_INPUT DATA_
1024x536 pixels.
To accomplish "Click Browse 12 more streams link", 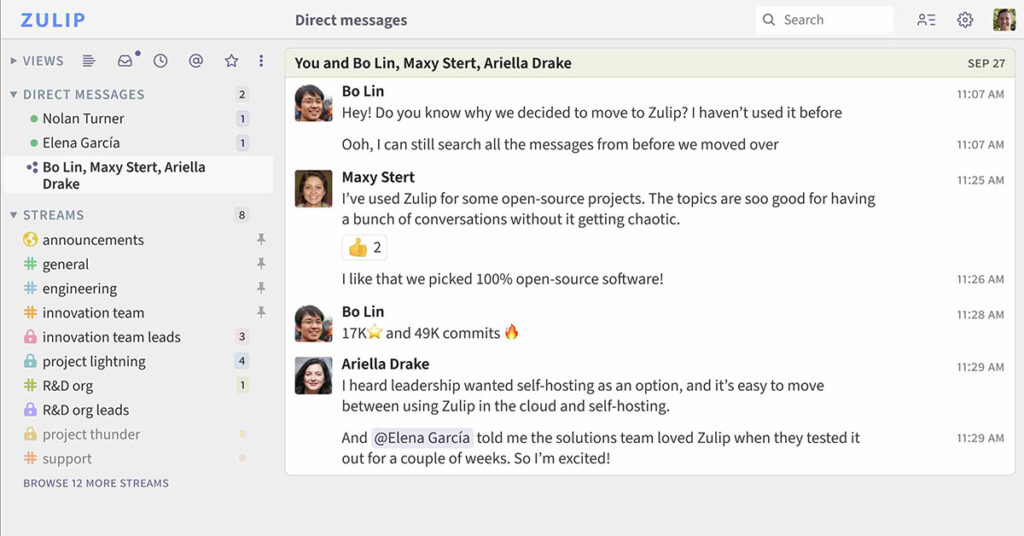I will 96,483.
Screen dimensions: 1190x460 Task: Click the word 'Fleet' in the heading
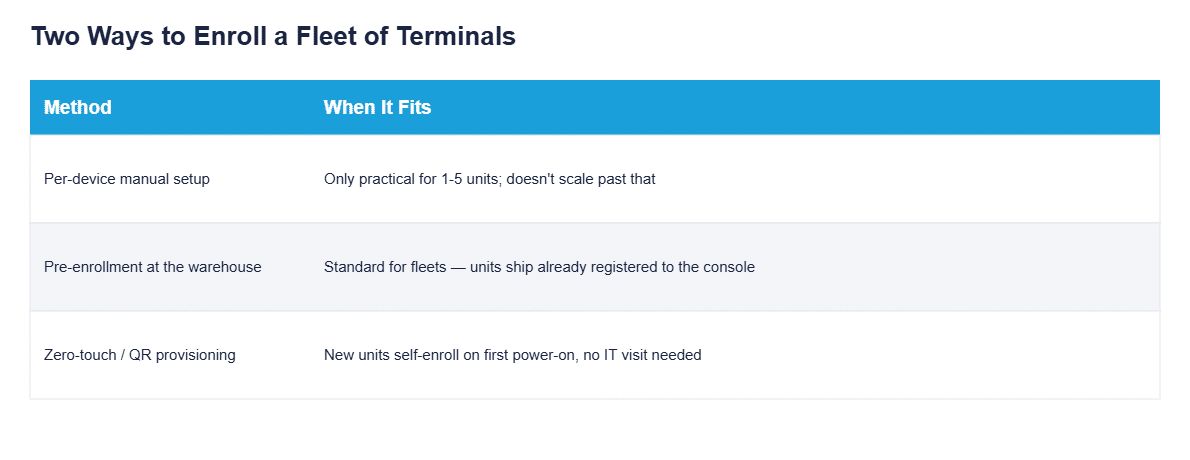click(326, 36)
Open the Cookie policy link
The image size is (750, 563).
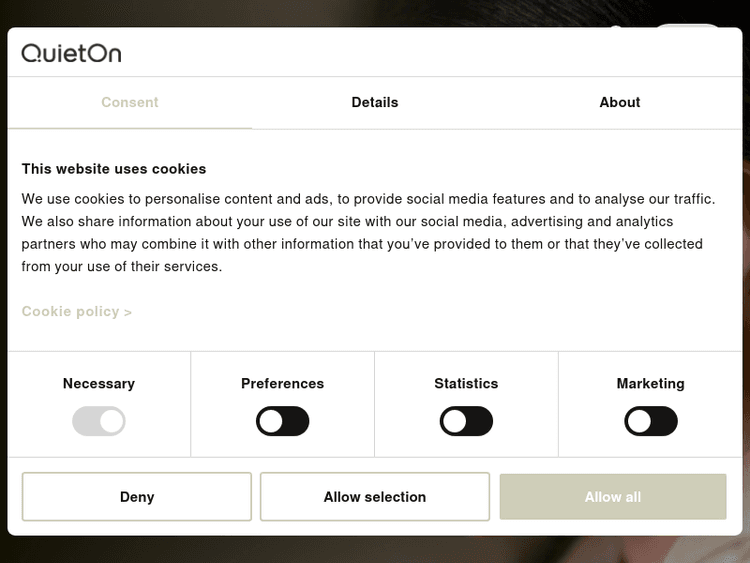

_TASK DESCRIPTION_
Leave out every picture, and repeat word for word only the lines from the one holding "Screen dimensions: 1190x460" through the end of the entries above, both ends included.

_TASK SOLUTION_
Screen dimensions: 1190x460 Task: Click the word 'Fleet' in the heading
click(326, 36)
Open the Cookie policy link
The image size is (750, 563).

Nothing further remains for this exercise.